Seven new amendments on ballot for November


Election season has arrived in El Paso and, this year, the ballot contains several new amendments to the state constitution.

Typically, amendments are voted on after a legislative session, but those elections tend to see very low voter turnout, according to election officials. This year, votes on seven of the Legislature's newest amendments have been scheduled for the November election, in the hope that these relevant issues with see larger numbers.

Here’s what all seven amendments say, and what they actually mean, so you aren’t confused when you get to the polls.

Proposition 1 talks about the Legislature providing an exemption from ad valorem taxation of part of the market value of a residence for a partially disabled veteran or their family. That means- disabled veterans and their families could look for a tax exemption on purchasing a home from a charitable organization. Currently, disabled vets can obtain a tax break on a home from a charitable organization, only if the home does not cost them anything. The Texas Legislature is hoping to extend the coverage to more vets by changing the wording to include houses purchased at below market value.

Proposition 2 aims to allow homeowners easier access to the equity built up over time on any of their owned property. The state has some of the strictest requirements for homeowners to gain access to home equity loans. This amendment seeks to relax some of the requirements and make it easier for homeowners to obtain a home equity loan.

## Jobs
**a)** Restate word for word everything in the ballot amendments article from "Seven new amendments" down to "the state constitution.".
**b)** Summarize the ballot amendments article in two sentences.
**c)** Continue the ballot amendments article from the point where it stops.
The listing that comes next is separate material and has no connection to the ballot amendments article.

## Available data
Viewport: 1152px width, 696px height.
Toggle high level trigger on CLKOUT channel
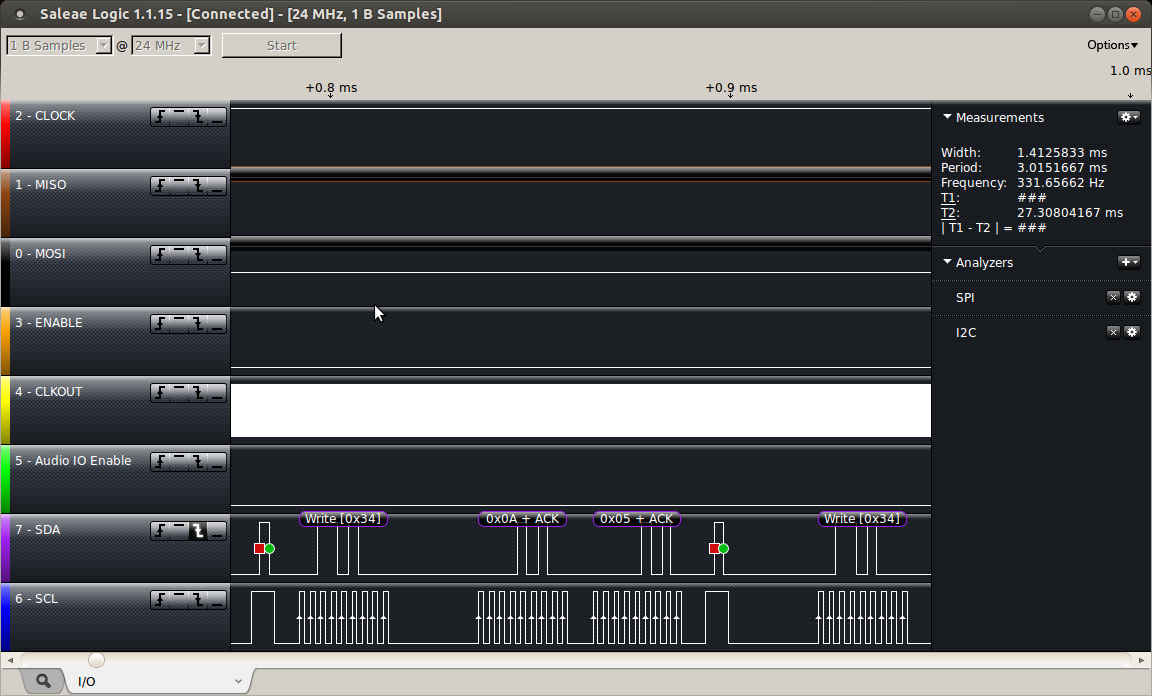point(180,393)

## Results of the exercise
**a)**
Seven new amendments on ballot for November


Election season has arrived in El Paso and, this year, the ballot contains several new amendments to the state constitution.

**b)** Seven new amendments to the state constitution are on the November ballot in El Paso, scheduled then because the usual post-session amendment elections tend to see very low voter turnout. Proposition 1 would extend a tax exemption to disabled veterans and their families who buy a home from a charitable organization below market value, and Proposition 2 would relax the state's strict requirements so homeowners can more easily obtain home equity loans.

**c)**
Proposition 3 is one of the more interesting ballot proposals. It seeks to set term limits on government officials appointed by the governor to an unpaid position. Currently, there are no term limits, and unpaid officials appointed by the governor of Texas could sit in their positions until that governor leaves office. This amendment would simply extend the term limit to these government officials as well, bringing them in line with many other government officials.

Proposition 4 seeks to provide notification to the state if you are going to sue them. This is the second time this amendment is on the table. This time, the amendment is a bit cleaner than the previous attempt, which was deemed unconstitutional. This amendment wants the court to give the Texas attorney general’s office 45 days’ notice before ruling on any constitutionality of state laws.

Proposition 5 concerns sports teams. This is actually an amendment to an earlier amendment already passed by voters. It seeks to expand the number of sports teams within the state that can hold charitable foundation raffles. Currently, only 10 professional sports teams in the state are able to do this. Some opponents to this amendment say it could increase gambling statewide.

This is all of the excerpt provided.